È scontro sui lavori da 40 milioni «Menzogne dal Pd». «Tutto vero»

Sfogo di De Martinis: ottenuti tanti fondi, l’opposizione dovrebbe gioire per i cantieri in partenza Di Costanzo e Saccone replicano: nessuna bugia, persi troppi soldi europei e derise le nostre proposte
MONTESIVANO. Si sposta sui social la polemica sui 40 milioni di finanziamenti destinati alla realizzazione di opere pubbliche in città. Dopo l’articolo del Centro con il sindaco Ottavio De Martinis che ha annunciato la partenza dei cantieri già dal prossimo autunno e dopo le critiche mosse dai consiglieri Pd Romina Di Costanzo e Antonio Saccone sui fondi europei intercettati solo «al 10%», il primo cittadino si sfoga su Facebook e parla di «sagra della Menzogna» e di dichiarazioni «molto offensive nei confronti di una struttura comunale che ha lavorato tanto e sinergicamente per raggiungere strepitosi traguardi.
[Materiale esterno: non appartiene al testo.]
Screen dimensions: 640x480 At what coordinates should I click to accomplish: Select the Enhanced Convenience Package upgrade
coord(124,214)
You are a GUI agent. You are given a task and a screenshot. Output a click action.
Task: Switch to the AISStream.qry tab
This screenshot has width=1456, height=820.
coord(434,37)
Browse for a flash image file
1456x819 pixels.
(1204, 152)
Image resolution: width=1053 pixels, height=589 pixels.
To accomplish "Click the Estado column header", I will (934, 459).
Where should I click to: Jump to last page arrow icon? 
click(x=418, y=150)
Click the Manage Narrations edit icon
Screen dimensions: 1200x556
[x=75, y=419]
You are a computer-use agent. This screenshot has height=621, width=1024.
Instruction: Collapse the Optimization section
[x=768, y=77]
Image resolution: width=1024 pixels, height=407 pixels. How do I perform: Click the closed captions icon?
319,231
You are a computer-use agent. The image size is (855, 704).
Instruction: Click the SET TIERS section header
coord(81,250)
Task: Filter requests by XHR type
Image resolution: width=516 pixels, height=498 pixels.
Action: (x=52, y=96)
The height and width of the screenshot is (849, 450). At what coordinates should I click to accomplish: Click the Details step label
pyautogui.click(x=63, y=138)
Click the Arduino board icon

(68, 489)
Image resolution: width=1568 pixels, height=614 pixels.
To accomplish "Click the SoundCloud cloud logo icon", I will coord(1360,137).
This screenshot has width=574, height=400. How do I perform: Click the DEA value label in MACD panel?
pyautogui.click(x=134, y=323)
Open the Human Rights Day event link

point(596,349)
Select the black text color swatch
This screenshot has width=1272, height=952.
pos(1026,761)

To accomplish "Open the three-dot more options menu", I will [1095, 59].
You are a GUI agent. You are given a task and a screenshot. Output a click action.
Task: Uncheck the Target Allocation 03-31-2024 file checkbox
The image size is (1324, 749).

Purtroppo, come raccontava Esopo, la volpe che non arriva all’uva dice che è acerba». Il post ha attirato i commenti di tanti cittadini che hanno riservato all’amministrazione parole di sostegno, ma ha anche suscitato l’intervento dell’ex sindaco Renzo Gallerati: «Molto difficile governare. Per nulla facile fare opposizione», afferma l’esponente Pd. «Non è tollerabile non solo non gioire per gli evidenti e strepitosi risultati raggiunti per la città, ma addirittura mentire spudoratamente negandone l’evidenza», ribatte De Martinis, «un’opposizione seria e costruttiva avrebbe fornito validi suggerimenti su come spendere i tantissimi soldi intercettati».
Non tarda ad arrivare la replica di Di Costanzo e Saccone: «Se per il sindaco essere costruttivi vuol dire assecondare ogni scelta dell’amministrazione allora è fuori strada. La nostra linea politica di opposizione è sempre stata costruttiva: abbiamo avanzato proposte, evidenziato opportunità nell’interesse della città tutta. E sovente, come triste abitudine, siamo stati scherniti e derisi». A suscitare l’indignazione dei due consiglieri è l’accusa ad aver detto bugie: «Ci elenchi dove abbiamo mentito: il finanziamento sulla riqualificazione di Trisi, della precedente giunta è sfumato perché non appaltato per tempo o la mancata partecipazione al bando Pnrr-borghi per il recupero del patrimonio storico artistico del colle, che ha visto la nostra Regione scegliere Rocca Calascio. Vantarsi con soddisfazione di 40 milioni a fronte di ben altri risultati ottenibili con una politica accorta e mirata, ci sembra grottesco. Lungi da noi l’intento di mettere in discussione l’operato di dirigenti e funzionari del Comune, che hanno agito al meglio. È evidente che è mancata la volontà politica di concepire in maniera trasversale la gestione della pioggia di finanziamenti che ha investito le amministrazioni, attraverso l’istituzione di una commissione straordinaria aperta ai contributi di tutte le forze in campo». (m.pa.)